Problem: For this exercise, return exactly the lines of the material below that begin at the one with "This screenshot has width=1750, height=525." and stop after the one with "Image resolution: width=953".

Dataset entries:
◆ ◆ ◆ ◆ ◆

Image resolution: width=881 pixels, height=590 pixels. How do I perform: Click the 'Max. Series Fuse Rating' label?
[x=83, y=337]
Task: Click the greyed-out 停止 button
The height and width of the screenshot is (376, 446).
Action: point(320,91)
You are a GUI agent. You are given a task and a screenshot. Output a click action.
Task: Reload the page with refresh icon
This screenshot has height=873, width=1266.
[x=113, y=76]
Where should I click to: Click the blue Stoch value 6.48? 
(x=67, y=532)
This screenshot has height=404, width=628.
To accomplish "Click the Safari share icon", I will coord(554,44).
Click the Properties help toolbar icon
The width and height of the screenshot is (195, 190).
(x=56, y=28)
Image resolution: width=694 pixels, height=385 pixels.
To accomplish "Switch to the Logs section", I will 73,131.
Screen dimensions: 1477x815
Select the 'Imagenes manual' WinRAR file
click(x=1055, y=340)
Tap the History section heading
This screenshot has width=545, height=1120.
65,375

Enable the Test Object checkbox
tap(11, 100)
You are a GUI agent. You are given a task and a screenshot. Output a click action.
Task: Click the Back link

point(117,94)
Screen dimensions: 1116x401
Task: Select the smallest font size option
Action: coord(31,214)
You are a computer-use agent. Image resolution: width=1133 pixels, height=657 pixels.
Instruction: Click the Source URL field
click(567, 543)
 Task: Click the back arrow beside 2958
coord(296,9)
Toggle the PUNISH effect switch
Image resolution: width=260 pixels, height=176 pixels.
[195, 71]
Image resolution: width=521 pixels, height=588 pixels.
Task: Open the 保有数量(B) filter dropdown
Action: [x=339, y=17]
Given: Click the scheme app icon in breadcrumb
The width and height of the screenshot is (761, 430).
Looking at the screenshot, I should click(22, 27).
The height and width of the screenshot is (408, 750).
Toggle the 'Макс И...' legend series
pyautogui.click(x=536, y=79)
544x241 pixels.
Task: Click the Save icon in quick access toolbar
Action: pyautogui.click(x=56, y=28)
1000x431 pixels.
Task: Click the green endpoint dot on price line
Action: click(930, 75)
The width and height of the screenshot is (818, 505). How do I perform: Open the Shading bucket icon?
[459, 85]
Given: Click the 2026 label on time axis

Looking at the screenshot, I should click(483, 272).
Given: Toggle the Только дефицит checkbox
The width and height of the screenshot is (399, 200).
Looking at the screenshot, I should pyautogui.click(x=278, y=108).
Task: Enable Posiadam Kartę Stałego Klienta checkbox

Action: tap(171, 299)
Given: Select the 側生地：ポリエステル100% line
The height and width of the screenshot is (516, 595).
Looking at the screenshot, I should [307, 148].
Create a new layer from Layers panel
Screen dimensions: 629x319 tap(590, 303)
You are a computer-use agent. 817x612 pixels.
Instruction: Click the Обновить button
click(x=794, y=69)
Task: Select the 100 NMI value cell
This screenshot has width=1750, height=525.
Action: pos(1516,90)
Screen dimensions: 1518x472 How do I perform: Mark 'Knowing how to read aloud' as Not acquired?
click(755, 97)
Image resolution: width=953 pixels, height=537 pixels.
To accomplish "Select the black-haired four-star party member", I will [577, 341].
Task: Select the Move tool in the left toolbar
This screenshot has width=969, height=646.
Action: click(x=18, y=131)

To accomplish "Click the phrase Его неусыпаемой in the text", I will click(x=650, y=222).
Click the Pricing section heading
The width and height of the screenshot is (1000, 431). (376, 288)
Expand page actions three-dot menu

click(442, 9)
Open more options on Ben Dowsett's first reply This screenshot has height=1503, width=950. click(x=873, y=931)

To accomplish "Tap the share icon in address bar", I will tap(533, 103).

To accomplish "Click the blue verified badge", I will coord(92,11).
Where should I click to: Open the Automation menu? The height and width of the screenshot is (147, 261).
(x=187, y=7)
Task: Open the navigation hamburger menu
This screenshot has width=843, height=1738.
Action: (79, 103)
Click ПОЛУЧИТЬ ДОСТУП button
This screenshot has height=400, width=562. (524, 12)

◆ ◆ ◆ ◆ ◆

Exercise answer:
This screenshot has width=1750, height=525.
Action: pos(1516,90)
Screen dimensions: 1518x472 How do I perform: Mark 'Knowing how to read aloud' as Not acquired?
click(755, 97)
Image resolution: width=953 pixels, height=537 pixels.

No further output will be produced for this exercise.